Deux remarques pour conclure ce premier article. Le philosophe Dieter Birnbacher a proposé, dans son ouvrage de 1988 sur la responsabilité envers les générations futures, une décomposition de cette responsabilité particulière en trois éléments essentiels qui sont autant de conditions pour que cette responsabilité soit effectivement assumée : la conscience du futur, l’évaluation du futur et l’orientation vers le futur dans l’action (3). C’est au sein de l’évaluation du futur que Birnbacher envisage la question de la préférence temporelle.

La seconde remarque est issue de l’anthropologue Gregory Bateson. Dans une conférence donnée en 1970, il stigmatisait le fait que nous puissions avoir une vision de nous-mêmes qui soit extérieure à notre environnement, comme si nous nous trouvions à l’extérieur de l’univers. Or, dans un monde aux ressources limitées où règne la surconsommation, une telle vision est destructrice. Bateson tirait une conclusion très pessimiste de ce fait : « Personne ne peut savoir ce qu’il nous reste à vivre, en continuant avec le système actuel, avant d’être frappés par une catastrophe qui sera plus grave encore que ne le serait la destruction d’un quelconque groupe de pays ». Et il donnait aussitôt la solution : « Aujourd’hui [en 1970], notre tâche la plus urgente est peut-être d’apprendre à penser autrement », avant d’ajouter avec humilité : « Et je ne vous cacherai pas que, moi-même, je ne sais pas comment faire pour penser autrement »..
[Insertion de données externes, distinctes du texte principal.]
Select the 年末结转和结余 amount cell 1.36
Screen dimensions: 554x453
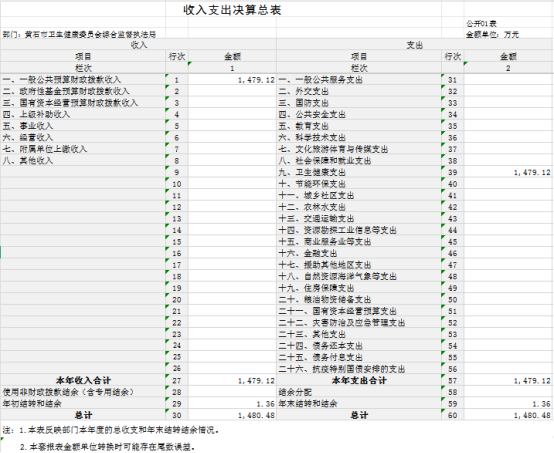coord(508,404)
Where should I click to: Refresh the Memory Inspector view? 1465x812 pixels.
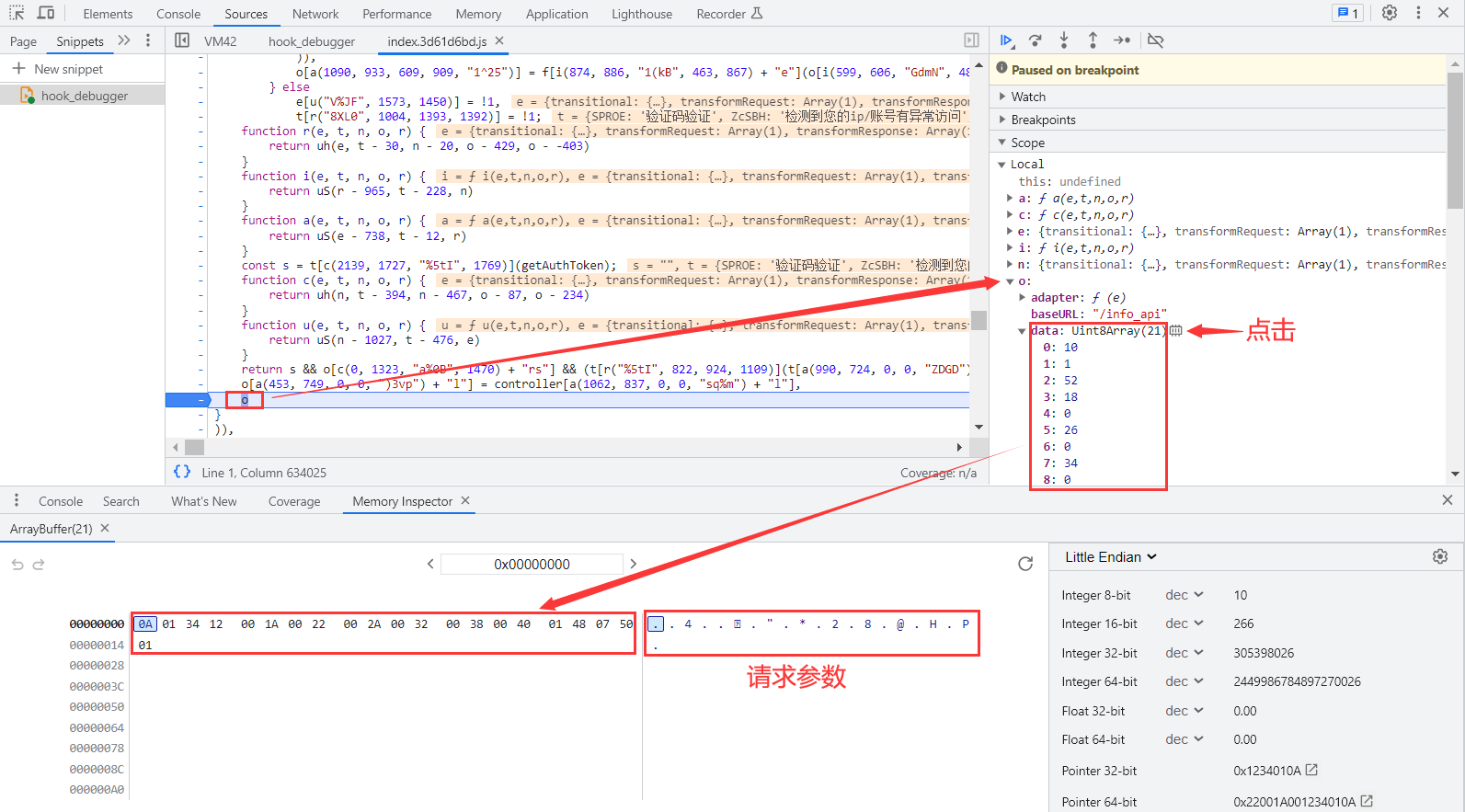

L’un des aspects d’une manière de penser autrement concerne nos préférences temporelles, plus précisément la façon dont nous envisageons des événements susceptibles de se produire dans un futur proche ou lointain. Dans le texte de sa conférence, Gregory Bateson n’abordait pas cette question. J’y reviendrai dans le prochain billet en me référant notamment aux arguments proposés par Dieter Birnbacher.

Alain Anquetil

(1) Voir aussi « Plus de la moitié des vertébrés ont disparu en quarante ans », Le Monde, 26 octobre 2016.

(2) Selon le rapport du WWF, « l’Indice Planète Vivante […] mesure la biodiversité à partir du suivi de 14 152 populations appartenant à 3 706 espèces de vertébrés ».

(3) D. Birnbacher, Verantwortung für zukünftige Generationen, Stuttgart, Philipp Reclam jun., 1988, tr. O. Mannoni, La responsabilité envers les générations futures, Paris, PUF, 1994.

(4) G. Bateson, « Form, substance, and difference », dans Steps to an Ecology of Mind, New York, Chandler Publishing Company, 1972, tr. F. Drosso, L. Lot, avec le concours d’E. Simon et C. Cler, « Forme, substance et différence », dans Vers une écologie de l’esprit, volume 2, Paris, Editions du Seuil, 1980.